*Description of the task:*
Give the records again exactly. Pictures do not belong in the copy.

#### Source information

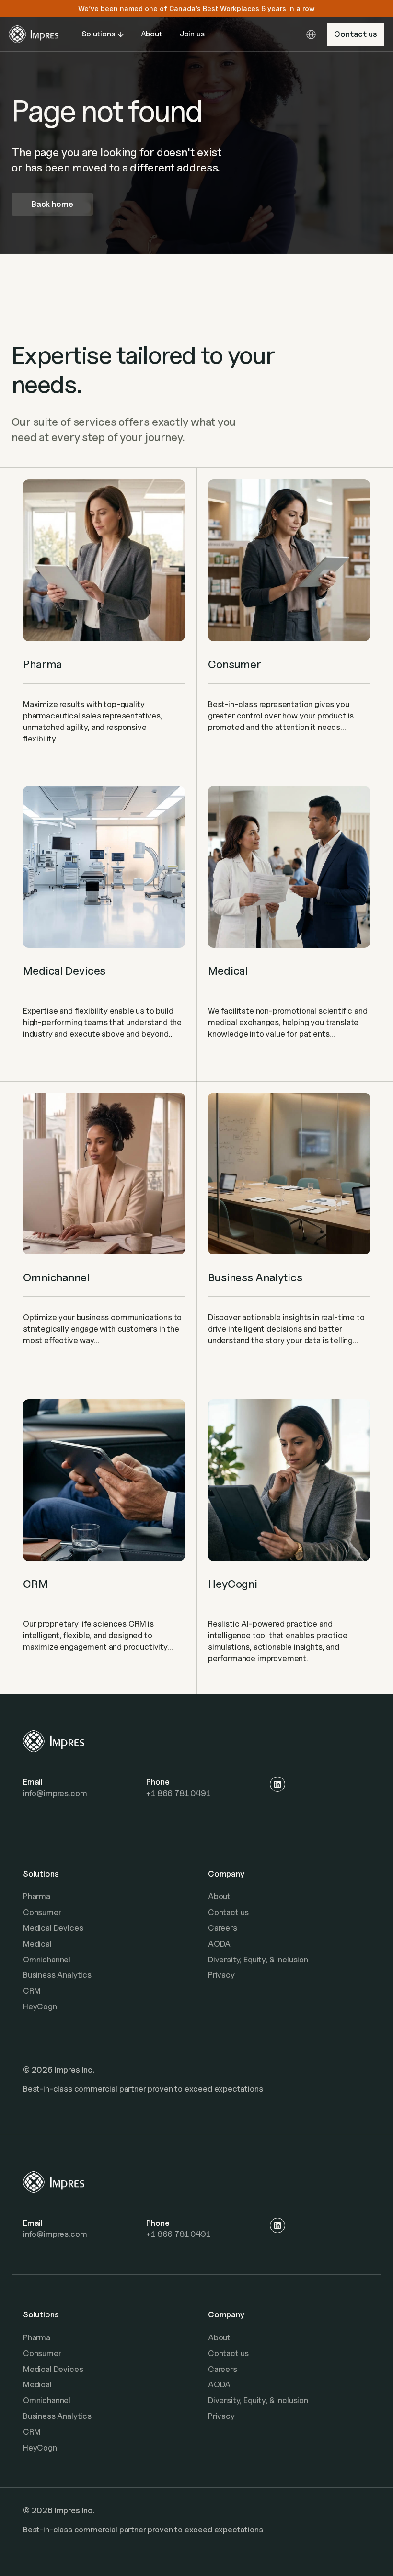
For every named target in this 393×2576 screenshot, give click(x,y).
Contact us (228, 1912)
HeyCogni (41, 2006)
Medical (37, 1944)
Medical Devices (53, 1928)
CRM (32, 1990)
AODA (219, 1944)
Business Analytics (57, 1975)
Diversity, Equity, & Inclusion (258, 1959)
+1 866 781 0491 (178, 1793)
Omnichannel (46, 1959)
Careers (222, 1928)
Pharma (36, 1896)
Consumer (42, 1912)
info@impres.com (55, 1793)
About (219, 1896)
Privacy (221, 1975)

########

*Expected output:*
For every named target in this 393×2576 screenshot, give click(x,y).
Contact us (228, 1912)
HeyCogni (41, 2006)
Medical (37, 1944)
Medical Devices (53, 1928)
CRM (32, 1990)
AODA (219, 1944)
Business Analytics (57, 1975)
Diversity, Equity, & Inclusion (258, 1959)
+1 866 781 0491 (178, 1793)
Omnichannel (46, 1959)
Careers (222, 1928)
Pharma (36, 1896)
Consumer (42, 1912)
info@impres.com (55, 1793)
About (219, 1896)
Privacy (221, 1975)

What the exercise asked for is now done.